SENTENCIA CONSTITUCIONAL 0847/2004-R
Tribunal Constitucional Plurinacional de Bolivia

SENTENCIA CONSTITUCIONAL 0847/2004-R

Fecha: 02-Jun-2004

III.4.

III.4.  En cuanto a que no se observó que en el acta de juramento se confundió maliciosamente el domicilio legal de la empresa con el de personas naturales, presentándolo a él como demandado cuando la demanda está dirigida contra la empresa; pero lo declaró en rebeldía y contumacia sin que se le hubiere designado defensor de oficio, tramitándose el proceso en absoluta indefensión, pues con la proposición de prueba de confesión provocada y otra de reciente obtención se le notificó en tablero, corresponde remitirse en primer término a lo resuelto en el primer punto de la denuncia cuyo fundamento está en el punto III.2, vale decir, que si bien se dijo desconocer el domicilio del representado del recurrente, se lo hizo en su calidad de representante legal y no así como persona natural.

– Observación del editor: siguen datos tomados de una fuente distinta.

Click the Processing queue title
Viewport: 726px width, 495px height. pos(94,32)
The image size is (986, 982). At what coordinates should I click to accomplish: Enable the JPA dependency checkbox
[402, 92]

Ahora bien para resolver la segunda parte de este punto de la denuncia, en concreto en lo que se refiere a la falta de designación de defensor de oficio luego de la declaratoria de rebeldía y contumacia del representado del recurrente, cabe señalar que, en el marco de la protección de los derechos fundamentales, la Constitución ha previsto las condiciones de validez para la restricción del derecho a la libertad física, condiciones que deben ser cumplidas necesariamente para expedir un mandamiento de apremio en materia laboral entre otros. Al respecto, este Tribunal ha establecido jurisprudencia; así en la SC 697/2003-R de 22 de mayo, ha sostenido lo siguiente:

“(…) cabe señalar que para proteger el derecho a la libertad física consagrado por los arts. 6-II y 7.g) de la Constitución, el Constituyente ha previsto una garantía normativa consagrado por el art. 9 de la Ley Fundamental, de cuyo mandato se infiere que para restringir excepcionalmente el referido derecho fundamental se debe establecer en la ley los casos y las formas de restricción. Es en ese marco que el legislador ha previsto como uno de los casos de restricción de la libertad física, por vía compulsiva, en material social y laboral, para aquellos supuestos en los que el empleador, una vez determinada en sentencia judicial firme una obligación a favor de su empleado o trabajador por concepto de sueldos, salarios o beneficios sociales, incumpla con el pago de dicha obligación dentro el plazo otorgado por la autoridad judicial. En efecto, la norma prevista por el art. 213 del Código Procesal Laboral, establece expresamente: "Las sentencias ejecutoriadas se harán cumplir por el Juez de primera instancia, que concederá a la parte perdidosa un plazo de tres días para el efecto", en concordancia con dicha norma el art. 216, del mismo cuerpo legal, dispone que, "Si transcurridos los tres días para la ejecución de la sentencia, el litigante perdidoso no cumple su obligación, el Juez librará mandamiento de apremio del ejecutado". De otro lado, la Ley 1602 ha reiterado la causal de restricción excepcional a la libertad física de la persona por incumplimiento de obligaciones en materia laboral o de seguridad social; al respecto la norma prevista por el art. 12, de la citada Ley dispone que el apremio corporal se mantiene y aplica en materia de asistencia familiar y también es aplicable en materia laboral y seguridad social.”

“(…) asimismo la garantía normativa consagrada por el art. 9 de la Constitución establece que para la restricción excepcional del derecho a la libertad física de la persona, un segundo requisito es que un mandamiento sea emanado de una autoridad competente y sea intimado por escrito; de manera que si no se cumple con dicho requisito la privación de la libertad será considerada ilegal.”

“En efecto, siendo el derecho a la libertad física uno de los derechos fundamentales más importantes de la persona, no es suficiente que su restricción esté establecida en la Ley, sino que se cumpla con las condiciones, requisitos y formalidades previstas en el ordenamiento jurídico vigente. En consecuencia, no es suficiente que exista una sentencia judicial ejecutoriada para expedir el mandamiento de apremio, sino que la misma sea fruto de un proceso legal y regular desarrollado con resguardo de la garantía del debido proceso.”